Escrito por Miguel Angel Suárez Ortiz*
O Ministério da Saúde, por meio de ato administrativo determinou aos médicos a realização de aborto, em caso de estupro, sem a apresentação do Boletim de Ocorrência, ou queixa formalizada na Polícia. Sem entrar no questionável mérito alegado, restringir-nos-emos ao aspecto estritamente legal do assunto. O Código Penal, no seu art. 128, informa:
Art. 128 – Não se pune o aborto praticado por médico: I- se não há outro meio de salvar a vida da GESTANTE;
II- se a gravidez resulta de estupro e o aborto é precedido de consentimento da gestante ou, quando incapaz, de seu representante legal. Até ai, aparentemente não haveria problema. Acontece que isso, à luz da legislação vigente não acontece da forma que o Ministério acha. Em primeiro lugar o médico, enquanto agente público, deve cumprir a lei. Em segundo lugar, o estupro, apesar de ter sido classificado como crime hediondo, não teve modificado o seu procedimento para registro da ocorrência, tal como pode ver-se no Código Penal e de Processo Penal.
Inicialmente deve ser esclarecido que na legislação Penal existem dois tipos de crime: de ação penal pública e de ação penal privada. Os públicos dispensam qualquer tipo de queixa ou representação; os privados exigem queixa ou representação para serem apurados e punidos. Especificamente no que tange ao estupro, o Código Penal, no art. 225, determina que – “Nos crimes definidos nos capítulos anteriores (Crimes contra os Costumes = estupro, atentado violento ao pudor, sedução e corrupção, rapto e outros), somente se procede mediante QUEIXA.” Excepcionando nos seus parágrafos que § 1º Procede-se, entretanto, mediante ação pública:
i – se a vítima ou seus pais não podem prover às despesas do processo, sem privar-se de recursos indispensáveis à manutenção própria ou da família;
II- se o crime é cometido com abuso do pátrio poder, ou da qualidade de padrasto, tutor ou curador.
§ 2º – No caso do nº I do parágrafo anterior, a ação do Ministério Público depende de representação.
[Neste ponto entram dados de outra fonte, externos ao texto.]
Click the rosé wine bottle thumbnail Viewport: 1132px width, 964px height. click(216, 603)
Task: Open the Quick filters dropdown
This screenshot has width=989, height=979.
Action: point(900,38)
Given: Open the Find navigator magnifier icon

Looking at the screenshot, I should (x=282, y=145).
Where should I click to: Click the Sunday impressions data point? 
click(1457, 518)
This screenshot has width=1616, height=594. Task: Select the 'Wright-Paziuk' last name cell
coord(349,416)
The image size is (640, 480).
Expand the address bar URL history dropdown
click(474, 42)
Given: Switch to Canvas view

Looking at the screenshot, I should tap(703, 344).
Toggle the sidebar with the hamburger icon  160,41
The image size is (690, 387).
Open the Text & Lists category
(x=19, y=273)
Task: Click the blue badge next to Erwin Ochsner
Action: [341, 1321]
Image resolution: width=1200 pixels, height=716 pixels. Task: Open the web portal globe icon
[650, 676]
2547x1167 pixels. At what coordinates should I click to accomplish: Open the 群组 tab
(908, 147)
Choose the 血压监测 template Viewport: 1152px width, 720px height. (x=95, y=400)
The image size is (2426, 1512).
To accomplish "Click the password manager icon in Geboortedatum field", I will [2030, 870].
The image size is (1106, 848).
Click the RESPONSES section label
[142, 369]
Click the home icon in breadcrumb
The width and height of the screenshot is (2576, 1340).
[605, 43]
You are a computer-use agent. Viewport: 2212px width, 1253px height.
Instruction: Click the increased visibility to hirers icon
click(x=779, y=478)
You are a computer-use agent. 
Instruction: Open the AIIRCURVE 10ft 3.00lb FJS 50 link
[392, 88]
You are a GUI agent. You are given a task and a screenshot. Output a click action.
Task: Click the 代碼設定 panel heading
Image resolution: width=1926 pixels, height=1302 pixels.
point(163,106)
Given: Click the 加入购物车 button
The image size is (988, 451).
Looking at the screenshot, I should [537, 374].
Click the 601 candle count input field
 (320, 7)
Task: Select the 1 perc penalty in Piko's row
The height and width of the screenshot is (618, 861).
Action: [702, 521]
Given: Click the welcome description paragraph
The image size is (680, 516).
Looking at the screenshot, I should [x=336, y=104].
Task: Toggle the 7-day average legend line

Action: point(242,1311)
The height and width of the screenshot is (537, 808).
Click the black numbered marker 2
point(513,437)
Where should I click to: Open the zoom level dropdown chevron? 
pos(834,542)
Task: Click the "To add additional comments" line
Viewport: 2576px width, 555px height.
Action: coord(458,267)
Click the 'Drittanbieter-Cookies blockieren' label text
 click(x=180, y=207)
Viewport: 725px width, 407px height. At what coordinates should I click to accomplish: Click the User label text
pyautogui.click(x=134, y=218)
Como se vê no antes exposto, nenhuma dúvida pode restar de que o crime de estupro é um delito de ação privada, eis que de uma ou de outra forma a queixa ou a representação é requisito para dar início ao processo. Reforçando o nosso posicionamento, a Lei das Contravenções Penais prescreve ser obrigação do servidor público ou do médico noticiar à autoridade policial mais próxima sob pena de sanção penal, crimes de ação pública que não dependam de representação.
Lei nº 3.688/41 Lei das Contravenções Penais.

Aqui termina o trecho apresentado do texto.